3. International Peace Maternity & Child Health Hospital, Shanghai Key laboratory for Reproductive Medicine, School of Medicine, Institute of Embryo-Fetal Original Adult Disease, Shanghai Jiaotong University, Shanghai, 200030, China. huanghefg@sjtu.edu.cn.
4. International Peace Maternity & Child Health Hospital, Shanghai Key laboratory for Reproductive Medicine, School of Medicine, Institute of Embryo-Fetal Original Adult Disease, Shanghai Jiaotong University, Shanghai, 200030, China. sunfei@shsmu.edu.cn.

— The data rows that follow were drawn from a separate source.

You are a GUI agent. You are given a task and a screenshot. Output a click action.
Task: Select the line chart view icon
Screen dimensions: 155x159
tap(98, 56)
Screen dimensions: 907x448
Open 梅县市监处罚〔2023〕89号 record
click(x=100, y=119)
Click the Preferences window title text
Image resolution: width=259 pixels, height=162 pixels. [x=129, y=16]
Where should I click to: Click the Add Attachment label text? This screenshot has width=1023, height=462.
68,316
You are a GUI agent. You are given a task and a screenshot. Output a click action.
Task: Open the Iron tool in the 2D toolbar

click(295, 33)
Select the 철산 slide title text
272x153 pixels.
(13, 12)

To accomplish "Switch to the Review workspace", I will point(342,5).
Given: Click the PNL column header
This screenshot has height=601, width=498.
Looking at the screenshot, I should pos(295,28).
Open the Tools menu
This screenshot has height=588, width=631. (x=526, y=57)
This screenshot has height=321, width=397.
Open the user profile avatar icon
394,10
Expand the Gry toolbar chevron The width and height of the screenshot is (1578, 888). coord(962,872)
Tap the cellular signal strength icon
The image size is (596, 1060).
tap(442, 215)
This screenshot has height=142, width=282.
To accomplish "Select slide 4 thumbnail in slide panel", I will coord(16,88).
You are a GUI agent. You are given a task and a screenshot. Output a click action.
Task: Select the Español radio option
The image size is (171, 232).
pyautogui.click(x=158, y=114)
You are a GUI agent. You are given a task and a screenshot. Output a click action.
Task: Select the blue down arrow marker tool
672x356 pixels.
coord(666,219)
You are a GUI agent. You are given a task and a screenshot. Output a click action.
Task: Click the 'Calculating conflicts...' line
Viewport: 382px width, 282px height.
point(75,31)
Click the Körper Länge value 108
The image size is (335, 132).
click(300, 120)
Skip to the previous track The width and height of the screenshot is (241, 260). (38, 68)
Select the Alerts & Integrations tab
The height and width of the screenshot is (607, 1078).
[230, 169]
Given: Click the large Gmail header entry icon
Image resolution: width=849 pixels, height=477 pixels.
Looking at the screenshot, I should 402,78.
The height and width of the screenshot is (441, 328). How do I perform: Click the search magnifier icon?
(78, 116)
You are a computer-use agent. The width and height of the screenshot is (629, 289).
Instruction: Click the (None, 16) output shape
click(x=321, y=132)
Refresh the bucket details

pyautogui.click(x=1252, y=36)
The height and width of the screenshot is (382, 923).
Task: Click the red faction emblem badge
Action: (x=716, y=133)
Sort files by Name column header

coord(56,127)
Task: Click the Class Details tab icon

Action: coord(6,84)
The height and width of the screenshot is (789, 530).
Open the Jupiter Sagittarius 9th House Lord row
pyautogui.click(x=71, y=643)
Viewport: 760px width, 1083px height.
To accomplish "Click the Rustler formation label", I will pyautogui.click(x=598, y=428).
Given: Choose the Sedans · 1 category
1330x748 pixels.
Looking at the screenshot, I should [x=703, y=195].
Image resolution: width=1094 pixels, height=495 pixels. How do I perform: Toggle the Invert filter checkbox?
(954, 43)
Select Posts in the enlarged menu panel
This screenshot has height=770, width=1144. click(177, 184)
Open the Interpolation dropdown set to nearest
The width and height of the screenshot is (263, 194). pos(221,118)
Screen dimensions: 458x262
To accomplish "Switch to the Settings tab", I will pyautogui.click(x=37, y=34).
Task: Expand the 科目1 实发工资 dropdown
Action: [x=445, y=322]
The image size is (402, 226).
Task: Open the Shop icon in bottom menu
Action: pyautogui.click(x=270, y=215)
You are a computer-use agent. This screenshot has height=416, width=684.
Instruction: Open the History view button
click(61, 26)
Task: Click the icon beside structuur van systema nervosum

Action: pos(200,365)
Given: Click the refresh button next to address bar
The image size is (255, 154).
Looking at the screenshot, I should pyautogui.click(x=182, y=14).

Publication Type:Journal Article
Keywords: C30F12.4; fat metabolism; lifespan; oogenesis
MeSH: Animals; Caenorhabditis elegans; genetics; metabolism; Caenorhabditis elegans Proteins; genetics; metabolism; Female; Lipid Droplets; metabolism; Lipid Metabolism; physiology; Longevity; physiology; Mutation; Oogenesis; physiology
From: Protein & Cell 2016;7(10):714-721
CountryChina
Language:English
Abstract: Reproduction, fat metabolism, and longevity are intertwined regulatory axes; recent studies in C. elegans have provided evidence that these processes are directly coupled. However, the mechanisms by which they are coupled and the reproductive signals modulating fat metabolism and lifespan are poorly understood. Here, we find that an oogenesis-enriched gene, c30f12.4, is specifically expressed and located in germ cells and early embryos; when the gene is knocked out, oogenesis is disrupted and brood size is decreased. In addition to the reproductive phenotype, we find that the loss of c30f12.4 alters fat metabolism, resulting in decreased fat storage and smaller lipid droplets. Meanwhile, c30f12.4 mutant worms display a shortened lifespan. Our results highlight an important role for c30f12.4 in regulating reproduction, fat homeostasis, and aging in C. elegans, which helps us to better understand the relationship between these processes.